Supplied data: Begin
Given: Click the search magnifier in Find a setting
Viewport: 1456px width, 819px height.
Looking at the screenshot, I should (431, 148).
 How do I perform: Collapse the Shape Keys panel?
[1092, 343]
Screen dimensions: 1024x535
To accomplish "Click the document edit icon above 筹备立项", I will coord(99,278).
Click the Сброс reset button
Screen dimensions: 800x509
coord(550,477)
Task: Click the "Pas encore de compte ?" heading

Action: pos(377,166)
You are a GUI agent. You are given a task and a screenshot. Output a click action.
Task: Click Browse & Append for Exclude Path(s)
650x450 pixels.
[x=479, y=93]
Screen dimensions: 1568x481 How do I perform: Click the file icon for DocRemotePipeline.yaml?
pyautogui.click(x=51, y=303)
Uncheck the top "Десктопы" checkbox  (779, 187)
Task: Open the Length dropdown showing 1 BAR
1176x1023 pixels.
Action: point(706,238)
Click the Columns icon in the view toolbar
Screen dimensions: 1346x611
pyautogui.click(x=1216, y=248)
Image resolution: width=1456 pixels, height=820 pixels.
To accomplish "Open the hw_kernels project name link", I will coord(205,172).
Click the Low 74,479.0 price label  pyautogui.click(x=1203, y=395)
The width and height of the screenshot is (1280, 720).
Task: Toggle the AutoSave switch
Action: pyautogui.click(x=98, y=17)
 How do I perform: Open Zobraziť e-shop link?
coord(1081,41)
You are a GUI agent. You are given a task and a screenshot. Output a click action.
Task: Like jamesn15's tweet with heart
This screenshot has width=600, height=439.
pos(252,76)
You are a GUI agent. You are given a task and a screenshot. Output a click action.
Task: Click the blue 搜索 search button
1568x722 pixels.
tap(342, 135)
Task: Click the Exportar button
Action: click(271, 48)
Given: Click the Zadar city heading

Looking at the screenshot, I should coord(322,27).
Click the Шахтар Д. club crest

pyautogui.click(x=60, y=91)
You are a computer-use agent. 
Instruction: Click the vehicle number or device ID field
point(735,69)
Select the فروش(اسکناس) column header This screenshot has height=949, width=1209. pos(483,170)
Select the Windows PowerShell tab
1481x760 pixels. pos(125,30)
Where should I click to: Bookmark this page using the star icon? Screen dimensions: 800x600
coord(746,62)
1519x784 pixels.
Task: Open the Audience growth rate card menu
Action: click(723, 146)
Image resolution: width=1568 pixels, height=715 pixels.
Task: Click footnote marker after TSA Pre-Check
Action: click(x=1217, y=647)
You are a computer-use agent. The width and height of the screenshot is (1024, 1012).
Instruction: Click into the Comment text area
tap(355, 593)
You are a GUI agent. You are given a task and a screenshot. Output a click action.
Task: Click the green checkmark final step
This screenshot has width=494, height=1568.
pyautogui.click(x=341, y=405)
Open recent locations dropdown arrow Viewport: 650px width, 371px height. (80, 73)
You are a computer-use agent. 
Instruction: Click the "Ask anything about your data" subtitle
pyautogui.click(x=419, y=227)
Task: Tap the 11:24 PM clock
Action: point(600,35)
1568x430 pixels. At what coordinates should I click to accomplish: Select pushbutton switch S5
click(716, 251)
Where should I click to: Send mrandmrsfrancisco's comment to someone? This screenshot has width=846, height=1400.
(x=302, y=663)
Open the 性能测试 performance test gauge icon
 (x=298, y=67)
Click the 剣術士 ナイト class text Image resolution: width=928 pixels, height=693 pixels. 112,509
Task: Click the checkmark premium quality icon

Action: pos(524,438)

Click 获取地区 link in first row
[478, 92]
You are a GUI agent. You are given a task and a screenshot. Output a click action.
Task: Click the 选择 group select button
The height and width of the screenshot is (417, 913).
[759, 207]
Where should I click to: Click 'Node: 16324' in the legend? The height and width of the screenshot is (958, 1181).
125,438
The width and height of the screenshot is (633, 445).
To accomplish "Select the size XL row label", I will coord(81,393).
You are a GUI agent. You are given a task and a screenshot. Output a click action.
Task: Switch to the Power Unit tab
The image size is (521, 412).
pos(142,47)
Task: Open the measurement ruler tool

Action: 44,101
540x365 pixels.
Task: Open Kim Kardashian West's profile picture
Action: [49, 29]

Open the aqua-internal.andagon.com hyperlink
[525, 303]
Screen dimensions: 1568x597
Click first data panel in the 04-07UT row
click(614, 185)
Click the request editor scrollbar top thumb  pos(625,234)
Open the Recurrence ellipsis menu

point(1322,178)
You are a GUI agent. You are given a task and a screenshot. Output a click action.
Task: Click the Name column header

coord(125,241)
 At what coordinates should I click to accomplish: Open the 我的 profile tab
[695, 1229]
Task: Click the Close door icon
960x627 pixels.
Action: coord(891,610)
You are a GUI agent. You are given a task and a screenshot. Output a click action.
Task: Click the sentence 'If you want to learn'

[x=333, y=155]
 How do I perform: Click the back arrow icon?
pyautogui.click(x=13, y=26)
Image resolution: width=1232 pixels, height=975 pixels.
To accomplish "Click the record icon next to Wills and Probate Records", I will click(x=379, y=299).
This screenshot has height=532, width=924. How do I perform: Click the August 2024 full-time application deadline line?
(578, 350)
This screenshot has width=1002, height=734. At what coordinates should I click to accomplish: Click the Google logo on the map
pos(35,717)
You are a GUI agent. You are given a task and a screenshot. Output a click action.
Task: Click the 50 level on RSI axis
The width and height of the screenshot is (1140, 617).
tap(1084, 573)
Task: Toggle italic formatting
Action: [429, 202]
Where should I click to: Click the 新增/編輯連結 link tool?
Supplied data: End
*Directions:* Among the lines above, find those holding "dropdown" and copy each one.

*Output for this exercise:*
Task: Open the Length dropdown showing 1 BAR
Open recent locations dropdown arrow Viewport: 650px width, 371px height. (80, 73)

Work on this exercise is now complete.